А Мила, хватаясь за воротник и за свой надтреснутый, страшный и гулкий голос, сказала:

– Ваш одноклассник Юра Иволгин вчера погиб.


И мир вокруг Маши превратился в аквариум.

Аквариум в супермаркете, с мутной замершей водой и неподвижными рыбами. Здесь угасали звуки, скрадывались движения, тонуло позабытое за ненужностью время. Сквозь воду в ушах, воду в глазах, воду в горле, сквозь плотную гудящую тишину девочка глядела на класс. Так, наверное, и глядели рыбы на далекий мир за стеклом: на проплывающих мимо человеческих существ со странными плавниками, на возникающие и теряющиеся лица, на блики света по кромке воды.

Чужие плавники, лица и блики. Чужие и неправильные.

Или это сами они, рыбы, были неправильными и чужими?

И ничего не понятно было безмолвным равнодушным рыбам в этой «наружности» за пределами аквариума. И в самом аквариуме тоже было одно большое, пугающее и вязкое «ничего». «Ничего» и «никак». «Ничего» заливало собой его весь, до самого верха, обволакивая и глотая рыбьи тела. «Ничего» обдавало холодом, глушило дыхание, давило на виски непроницаемой громадой воды.

Секундная стрелка остановилась. Маша боялась пошевелиться – и только глядела, глядела и глядела, как аквариумная рыба, на чужую и непонятную жизнь (или нежизнь?) за завесой воды.



Сначала лица у всех в классе были одинаковые – никакие. Бесконечен миг, когда еще никто ничего не успел осознать, а все сказанное и несказанное повисает звоном в наэлектризованном, как перед грозой, воздухе. Но вот слова Милы долетели сквозь толщу воды, вгрызлись в слух, и лица изменились. На первой парте потекла вниз, сползая, вечная улыбка Леночки. На последней Володя Буйнов, акробатически крутивший ручку в пальцах, вдруг выронил ее, и она стала падать, падать, падать – в распахнутую бездну молчания.

У Лёшки кровь отхлынула от щек, расширились, стекленея, и без того широко распахнутые глаза, дрогнули губы. Он был готов бежать – на край света или за внутреннюю «дверцу», – чтобы не видеть и не слышать этой секунды.

Сева сжал до скрипа зубы и до побелевших костяшек – кулаки, отчаянно и твердо, как перед дракой. Он был готов биться с каждым, кто осмелился бы говорить или молчать.

И только у Маши лицо осталось прежним – никаким. Она глядела на других и чувствовала это «никакое» каждой мышцей, каждой клеточкой кожи.
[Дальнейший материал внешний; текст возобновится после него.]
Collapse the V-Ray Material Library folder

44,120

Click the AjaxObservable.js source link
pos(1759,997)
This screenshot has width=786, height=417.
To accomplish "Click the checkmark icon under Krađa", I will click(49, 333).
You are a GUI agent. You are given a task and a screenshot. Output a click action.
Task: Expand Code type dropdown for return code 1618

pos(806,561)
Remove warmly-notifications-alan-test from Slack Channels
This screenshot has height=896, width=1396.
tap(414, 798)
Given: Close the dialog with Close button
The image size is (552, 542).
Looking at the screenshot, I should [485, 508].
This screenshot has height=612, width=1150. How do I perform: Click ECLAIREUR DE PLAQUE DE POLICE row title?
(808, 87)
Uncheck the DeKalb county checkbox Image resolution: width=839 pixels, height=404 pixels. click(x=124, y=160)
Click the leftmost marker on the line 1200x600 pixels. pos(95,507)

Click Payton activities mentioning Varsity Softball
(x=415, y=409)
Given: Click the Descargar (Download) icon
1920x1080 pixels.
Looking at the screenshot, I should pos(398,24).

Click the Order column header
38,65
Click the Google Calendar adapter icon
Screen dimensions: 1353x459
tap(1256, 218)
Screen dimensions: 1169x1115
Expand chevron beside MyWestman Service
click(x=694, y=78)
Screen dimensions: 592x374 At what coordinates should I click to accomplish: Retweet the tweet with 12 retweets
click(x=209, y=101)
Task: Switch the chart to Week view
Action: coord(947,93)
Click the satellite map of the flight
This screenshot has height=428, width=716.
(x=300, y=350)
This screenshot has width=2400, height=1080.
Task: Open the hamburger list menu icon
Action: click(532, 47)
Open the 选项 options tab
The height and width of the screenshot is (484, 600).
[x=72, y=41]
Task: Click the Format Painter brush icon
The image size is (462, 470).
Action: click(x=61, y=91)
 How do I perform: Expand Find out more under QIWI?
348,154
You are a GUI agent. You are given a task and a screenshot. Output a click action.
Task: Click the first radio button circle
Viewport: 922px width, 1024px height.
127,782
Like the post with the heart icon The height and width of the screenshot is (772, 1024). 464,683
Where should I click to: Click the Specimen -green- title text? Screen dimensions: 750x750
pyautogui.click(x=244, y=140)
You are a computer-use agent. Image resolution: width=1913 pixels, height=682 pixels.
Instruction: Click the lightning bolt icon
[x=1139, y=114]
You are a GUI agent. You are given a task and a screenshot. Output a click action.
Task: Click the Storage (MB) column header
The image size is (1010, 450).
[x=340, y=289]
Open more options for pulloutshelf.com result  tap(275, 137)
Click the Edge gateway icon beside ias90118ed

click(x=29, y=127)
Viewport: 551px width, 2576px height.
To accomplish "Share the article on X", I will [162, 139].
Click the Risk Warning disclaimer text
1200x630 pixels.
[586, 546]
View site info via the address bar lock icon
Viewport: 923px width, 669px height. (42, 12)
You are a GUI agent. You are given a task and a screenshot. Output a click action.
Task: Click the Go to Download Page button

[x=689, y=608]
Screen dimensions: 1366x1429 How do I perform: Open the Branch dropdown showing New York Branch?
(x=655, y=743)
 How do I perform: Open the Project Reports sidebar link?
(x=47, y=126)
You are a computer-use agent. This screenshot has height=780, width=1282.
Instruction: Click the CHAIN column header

Глядела, чувствовала, слушала жуткую давящую подводную тишину, а в голове слепо и дико била рыбьим хвостом одна зацикленная мысль: «Мила сказала „вчера“».

Вчера. Вчера, в августе.

И никакого сентября не будет.

Зазвенел в ушах далекий гул – и тишина раскололась, посыпалась, как разбитый аквариум, и шепот, возгласы, вскрики хлынули тяжелой водой.

Гул – это летел самолет. По расписанию, в двенадцать часов. Как всегда, как раньше.

Но ничего уже больше не было как раньше.

Пункт второй: Основная мысль. С осны дышат небом


– Маш, давай поговорим?

– О чем?

– А ты не знаешь, о чем?

Мама села на краешек Машиной кровати, но чуть в сторонке, и замерла, будто боялась неловким жестом или словом ранить нечто трепещущее, ей одной видимое.

Смотреть на такую маму – растерянную, как девочка, покладистую, осторожно подбирающую слова – было непривычно и странно. Маше стало не по себе.

– Я не хочу, – ответила она.

Постаралась, чтобы голос прозвучал обыкновенно, нормально, и сама не знала, получилось или нет. Да и какая разница? Мама в любом случае подожмет губы и тихо, украдкой вздохнет. Как будто думает, что Маша не услышит.

Какой он вообще, этот «нормальный» голос?

Чтобы убедить маму и саму себя, Маша вскочила, метнулась за стол, с самым естественным видом разворошила стопку учебников и, ссутулившись, спрятала глаза за обложкой «литературы».